Drame de la Citadelle Henri : taxes, chaos et « kapòt » souillés — l’ombre accablante de la mairie de Milot [ENQUÊTE]

Alors que le drame de la Citadelle Henri continue de bouleverser l’opinion publique, l’enquête de O-News 1ère met au jour une chaîne de responsabilités accablantes. Perception d’argent, foule incontrôlée, absence totale de secours : les autorités locales sont désormais au centre d’un système qui interroge et indigne.

Face à la tempête de critiques, le maire de Milot, Wesner Joseph, a tenté, dans les heures suivant l’hécatombe, de désigner un jeune TikToker comme principal responsable. Mais la réalité est bien plus lourde. La Citadelle Henri, haut lieu historique et culturel, attire chaque année des milliers de visiteurs durant la période sainte. Une affluence massive, connue, prévisible — mais laissée sans contrôle.

Écoles, églises, scouts, associations : tous convergent vers ce site emblématique. Pourtant, aucun dispositif sérieux de sécurité n’a été mis en place. Une négligence flagrante face à une foule estimée à près de 20 000 personnes, peut-être davantage.

Au cœur de cette tragédie, une vérité choquante émerge. Pour accéder au site le jour du drame, soit le samedi 11 avril, chaque participant aurait dû payer 150 gourdes à la mairie, selon des survivants joints par O-News 1ère.

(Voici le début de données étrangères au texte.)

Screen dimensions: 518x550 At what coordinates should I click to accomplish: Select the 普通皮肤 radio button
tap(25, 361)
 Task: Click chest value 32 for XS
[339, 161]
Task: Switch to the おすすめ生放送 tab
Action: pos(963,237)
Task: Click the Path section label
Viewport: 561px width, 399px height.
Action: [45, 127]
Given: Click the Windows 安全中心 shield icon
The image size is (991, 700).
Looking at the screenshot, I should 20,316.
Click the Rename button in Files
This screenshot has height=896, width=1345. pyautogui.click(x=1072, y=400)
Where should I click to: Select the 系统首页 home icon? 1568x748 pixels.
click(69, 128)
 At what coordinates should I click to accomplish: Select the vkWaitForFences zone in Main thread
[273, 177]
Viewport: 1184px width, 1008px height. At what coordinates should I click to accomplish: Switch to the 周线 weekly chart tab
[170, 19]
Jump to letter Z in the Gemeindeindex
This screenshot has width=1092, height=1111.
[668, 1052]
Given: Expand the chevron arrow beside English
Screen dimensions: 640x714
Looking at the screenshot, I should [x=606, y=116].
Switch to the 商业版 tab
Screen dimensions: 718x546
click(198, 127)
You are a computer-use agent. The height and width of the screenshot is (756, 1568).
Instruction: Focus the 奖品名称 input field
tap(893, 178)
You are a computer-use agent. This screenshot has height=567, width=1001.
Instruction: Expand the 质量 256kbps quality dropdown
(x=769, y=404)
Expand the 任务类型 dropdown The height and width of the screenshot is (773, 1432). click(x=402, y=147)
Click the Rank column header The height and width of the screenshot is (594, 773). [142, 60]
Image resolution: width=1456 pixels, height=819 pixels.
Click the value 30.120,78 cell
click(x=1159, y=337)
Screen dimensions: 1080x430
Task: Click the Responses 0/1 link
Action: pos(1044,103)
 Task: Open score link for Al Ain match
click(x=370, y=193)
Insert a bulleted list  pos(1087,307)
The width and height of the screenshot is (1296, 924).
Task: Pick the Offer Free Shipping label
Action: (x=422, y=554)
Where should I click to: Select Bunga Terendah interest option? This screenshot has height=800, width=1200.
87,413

Une pratique confirmée par plusieurs témoignages concordants, qui soulève de graves questions sur la gestion et la légitimité de cet encadrement.

Les éléments recueillis par O-News 1ère sont accablants. Sur place, nos équipes ont découvert des bracelets marqués « Mairie de Milot 2026 – Parc National Historique », utilisés comme laissez-passer. Une preuve directe d’une organisation impliquant les autorités municipales, avec perception d’argent à l’entrée.

Plus troublant encore : dans ce lieu chargé d’histoire, notre enquête révèle des dérives inquiétantes. Des préservatifs usagés, certains encore remplis de sperme, ont été retrouvés sur le site.

Une scène qui choque et symbolise un abandon total de contrôle, transformant un patrimoine mondial de l’humanité en espace de débordements incontrôlés.

Malgré nos sollicitations, la mairie de Milot n’a apporté aucune réponse. Silence total face à une tragédie qui aurait pu être évitée.

Dans une commune sans ambulance, avec un seul véhicule de police et seulement 13 agents pour près de 70 000 habitants, les défaillances ne relèvent plus de l’erreur, mais d’un échec systémique. Une question brûle désormais toutes les lèvres : qui doit répondre de ce drame ? L’enquête de O-News 1ère trace une ligne claire — et elle mène directement aux autorités locales.